C’était pour elle un grand sujet de curiosité que l’impression produite sur Marc par certaines des phrases dont elle-même admirait les subtiles cadences. Le voyait-elle cesser de peindre et secouer la tête, qu’elle donnait à sa voix, tout naturellement, une intonation plus émue. Il lui semblait qu’entre leurs cœurs se tissait un lien qui les attirait l’un vers l’autre, Marquait-il, au contraire, de l’indifférence, elle s’ingéniait, par l’analyse, à rendre éclatante la gracieuse invention qui l’avait touchée.

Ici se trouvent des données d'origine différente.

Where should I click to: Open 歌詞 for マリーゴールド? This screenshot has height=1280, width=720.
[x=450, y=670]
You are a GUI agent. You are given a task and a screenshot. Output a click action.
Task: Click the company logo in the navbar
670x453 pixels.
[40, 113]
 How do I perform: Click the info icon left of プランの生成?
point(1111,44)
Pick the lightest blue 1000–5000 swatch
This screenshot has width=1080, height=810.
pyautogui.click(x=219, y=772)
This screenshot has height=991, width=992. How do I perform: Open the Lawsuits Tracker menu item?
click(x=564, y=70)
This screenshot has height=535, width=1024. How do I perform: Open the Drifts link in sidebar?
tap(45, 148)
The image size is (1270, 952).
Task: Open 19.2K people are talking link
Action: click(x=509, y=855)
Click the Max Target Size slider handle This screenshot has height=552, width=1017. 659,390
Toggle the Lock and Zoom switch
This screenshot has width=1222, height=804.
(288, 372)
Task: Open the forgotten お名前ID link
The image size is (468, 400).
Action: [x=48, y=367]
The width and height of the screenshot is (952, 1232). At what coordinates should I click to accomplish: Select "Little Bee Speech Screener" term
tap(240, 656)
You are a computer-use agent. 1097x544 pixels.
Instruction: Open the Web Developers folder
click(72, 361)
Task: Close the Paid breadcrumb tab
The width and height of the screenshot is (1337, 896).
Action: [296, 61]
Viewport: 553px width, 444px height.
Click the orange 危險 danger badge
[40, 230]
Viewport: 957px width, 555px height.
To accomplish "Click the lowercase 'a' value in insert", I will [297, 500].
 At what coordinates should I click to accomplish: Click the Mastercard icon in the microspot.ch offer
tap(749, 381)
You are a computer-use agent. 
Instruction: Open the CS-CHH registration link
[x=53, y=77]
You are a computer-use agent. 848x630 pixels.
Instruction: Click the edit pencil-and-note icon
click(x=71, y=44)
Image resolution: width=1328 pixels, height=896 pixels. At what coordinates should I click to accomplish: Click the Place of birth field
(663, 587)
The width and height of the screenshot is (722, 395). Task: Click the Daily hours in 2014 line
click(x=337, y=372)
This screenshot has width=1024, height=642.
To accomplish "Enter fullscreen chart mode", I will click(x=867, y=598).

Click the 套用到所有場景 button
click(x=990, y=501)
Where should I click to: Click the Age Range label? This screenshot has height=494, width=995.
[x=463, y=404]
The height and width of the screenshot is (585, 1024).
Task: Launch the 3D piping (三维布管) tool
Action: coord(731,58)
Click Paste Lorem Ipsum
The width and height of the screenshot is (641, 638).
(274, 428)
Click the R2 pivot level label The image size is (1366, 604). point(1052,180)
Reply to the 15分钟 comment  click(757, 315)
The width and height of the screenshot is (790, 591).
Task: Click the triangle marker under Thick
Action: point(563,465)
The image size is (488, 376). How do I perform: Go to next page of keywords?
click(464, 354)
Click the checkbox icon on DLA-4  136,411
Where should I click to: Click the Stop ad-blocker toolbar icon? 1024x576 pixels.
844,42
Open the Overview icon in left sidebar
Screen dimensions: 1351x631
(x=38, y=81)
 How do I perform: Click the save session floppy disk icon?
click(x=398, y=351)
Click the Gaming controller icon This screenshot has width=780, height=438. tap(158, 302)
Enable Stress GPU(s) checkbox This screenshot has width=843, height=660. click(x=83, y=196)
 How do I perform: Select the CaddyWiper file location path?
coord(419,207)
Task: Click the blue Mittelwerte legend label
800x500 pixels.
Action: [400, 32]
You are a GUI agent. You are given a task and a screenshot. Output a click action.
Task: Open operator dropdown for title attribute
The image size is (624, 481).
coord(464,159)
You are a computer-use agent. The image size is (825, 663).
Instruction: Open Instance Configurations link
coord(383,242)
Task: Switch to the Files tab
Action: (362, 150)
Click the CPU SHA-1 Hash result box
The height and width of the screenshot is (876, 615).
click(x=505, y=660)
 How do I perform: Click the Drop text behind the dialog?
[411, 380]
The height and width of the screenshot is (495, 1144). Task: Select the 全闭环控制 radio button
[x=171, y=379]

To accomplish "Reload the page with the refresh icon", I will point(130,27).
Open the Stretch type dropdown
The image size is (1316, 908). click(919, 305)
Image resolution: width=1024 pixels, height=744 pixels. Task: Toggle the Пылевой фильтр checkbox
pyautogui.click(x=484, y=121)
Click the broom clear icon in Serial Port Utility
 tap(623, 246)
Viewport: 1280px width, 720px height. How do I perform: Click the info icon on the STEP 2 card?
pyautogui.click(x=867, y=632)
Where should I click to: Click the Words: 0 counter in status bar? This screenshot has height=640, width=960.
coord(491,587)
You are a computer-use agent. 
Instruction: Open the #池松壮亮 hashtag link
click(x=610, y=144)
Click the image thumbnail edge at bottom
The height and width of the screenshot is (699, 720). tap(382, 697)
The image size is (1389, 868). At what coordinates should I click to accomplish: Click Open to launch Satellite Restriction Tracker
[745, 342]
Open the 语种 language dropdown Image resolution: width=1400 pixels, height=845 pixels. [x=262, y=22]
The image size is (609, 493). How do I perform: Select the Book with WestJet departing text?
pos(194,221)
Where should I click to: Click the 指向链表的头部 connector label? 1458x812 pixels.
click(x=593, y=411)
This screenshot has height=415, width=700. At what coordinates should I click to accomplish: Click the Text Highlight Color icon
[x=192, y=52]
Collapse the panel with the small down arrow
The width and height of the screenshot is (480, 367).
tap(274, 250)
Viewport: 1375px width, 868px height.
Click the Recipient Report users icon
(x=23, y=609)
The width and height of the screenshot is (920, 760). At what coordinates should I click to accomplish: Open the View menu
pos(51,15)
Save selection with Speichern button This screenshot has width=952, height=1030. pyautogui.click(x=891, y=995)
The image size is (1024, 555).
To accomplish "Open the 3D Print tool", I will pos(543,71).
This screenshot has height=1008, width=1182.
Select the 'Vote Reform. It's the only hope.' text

Et parfois, mais gaiement, elle le traitait d’âne lorsqu’elle notait sur son visage le sourire de coin par lequel s’exprimait qu’à la réflexion il y demeurait insensible.

En public, aussi bien qu’en particulier, toutes ses manières portaient l’empreinte d’une délicatesse sur laquelle elle tentait de donner le change par de familières apostrophes. À aucun prix, même en ayant un solide motif, elle n’aurait grondé sérieusement. Un scrupule assez vague s’y fût opposé. L’ère des réprimandes était close. Dans ce garçon tenu par elle, des années durant, avec une rigueur inflexible, elle voyait désormais un individu, autrement dit un être humain doué de liberté dont les actions et les penchants pouvaient lui déplaire sans cesser pour cela d’être respectables. En l’accusant d’abandonner tout contrôle sur lui, on se serait heurté sans doute à sa conscience même, on l’aurait indignée, on l’eût fait bondir.